Je vous laisserai avec une question pour réfléchir. Vous savez maintenant que j’ai passé un quart de siècle en croyant que c’était la seule et unique fois de ma vie où j’irais en France. Et que la dernière décennie de ça, c’était car mon ex profitait de me barrer de quitter les États-Unis. Comprenez-vous maintenant l’urgence derrière tout ce que je fais ici ?

Doliprane

Langue de Molière est reportée aujourd’hui car j’ai de la fièvre, et honnêtement, je me suis endormi pendant l’écriture. La bonne nouvelle, c’est qu’hier, c’était une sacrée fièvre, avec des tremblements violents, et aujourd’hui, c’est plus ordinaire que ça. Mais, après avoir lu ce billet de Jours d’humeur, et vu ce gros-titre du Canard enchaîné la semaine dernière :

je vais vous dire la chose la plus choquante des 4 ans du blog :

Une raison pour préférer vivre aux États-Unis qu’en France.
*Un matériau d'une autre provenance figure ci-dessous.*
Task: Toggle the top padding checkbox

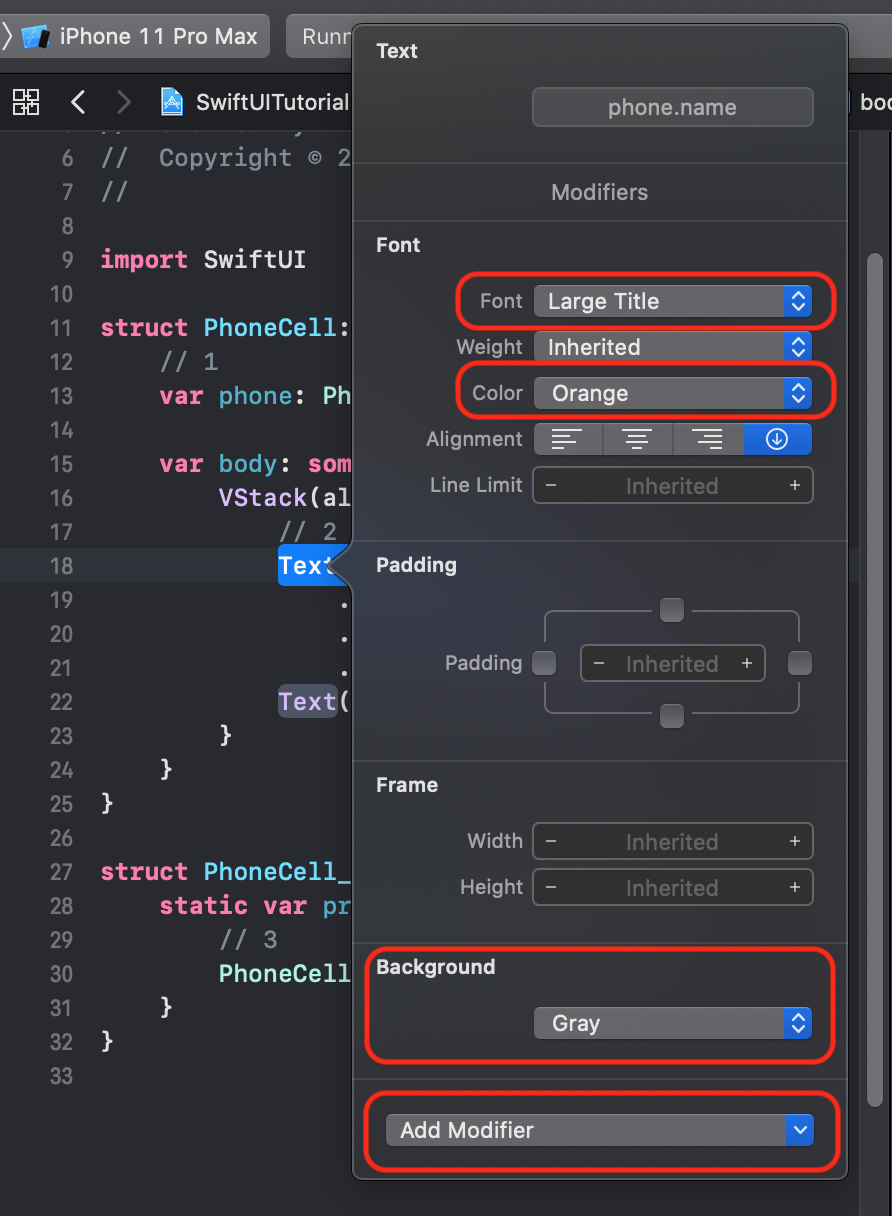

C’est presque certainement la seule et unique fois où je dise une telle chose. Mais… vous savez ce qui s’appelle l’ingrédient actif du Doliprane ? Ça s’appelle paracétamol, ou acétaminophène. Voici la boîte de la marque du magasin Ralph’s (ça s’appelle d’après la société mère, Kroger, la plus grande chaîne de supermarchés du pays) :

Cette petite me coûte 15 $ (13,9 € en ce moment). Mais il y a 225 pilules là-dedans, de 500 mg chacune. Du billet de Jours d’humeur, j’ai appris que la plus grande boîte disponible en France n’en contient que 16, et que l’on ne peut pas acheter plus que 6 à la fois ; c’est-à-dire 96 pilules. Ça m’étonne, et pas de bonne façon.

D’autre part, peut-être que vous avez une bonne raison pour ça. Il y a assez de pilules dans cette boîte pour se suicider en mettant un terme définitivement à son foie. 16 ne fera pas l’affaire, et je ne suis pas sûr que 96 suffit. Je ne vais pas le tester pour vous ; pour une chose, la boîte est à moitié vide. Autre chose, si je réussissais, je ne serais plus capable d’écrire quelle est la bonne dose. Désolé, j’essaie d’être plus utile que ça.
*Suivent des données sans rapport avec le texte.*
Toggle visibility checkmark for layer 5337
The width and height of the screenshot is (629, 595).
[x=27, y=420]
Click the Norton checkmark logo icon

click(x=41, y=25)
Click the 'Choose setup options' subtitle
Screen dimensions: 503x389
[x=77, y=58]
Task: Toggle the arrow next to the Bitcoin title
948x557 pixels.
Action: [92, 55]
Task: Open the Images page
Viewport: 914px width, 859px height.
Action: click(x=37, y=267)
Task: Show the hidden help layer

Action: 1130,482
Mais je pense à tout, même malade, n’est-ce pas ?

Adieu, Pascale

Je sais depuis longtemps qu’hier arriverait un jour, mais j’espérais que ce serait peut-être 5-6 ans au futur. Je me suis réveillé à découvrir qu’une connaissance en commun essayait de me signaler le décès de mon amie Pascale. Vous la connaissez un peu sans l’avoir su. Je n’ai pas l’habitude de donner même des prénoms, mais dans ce cas, il me semble qu’un prénom ne posera plus de problèmes.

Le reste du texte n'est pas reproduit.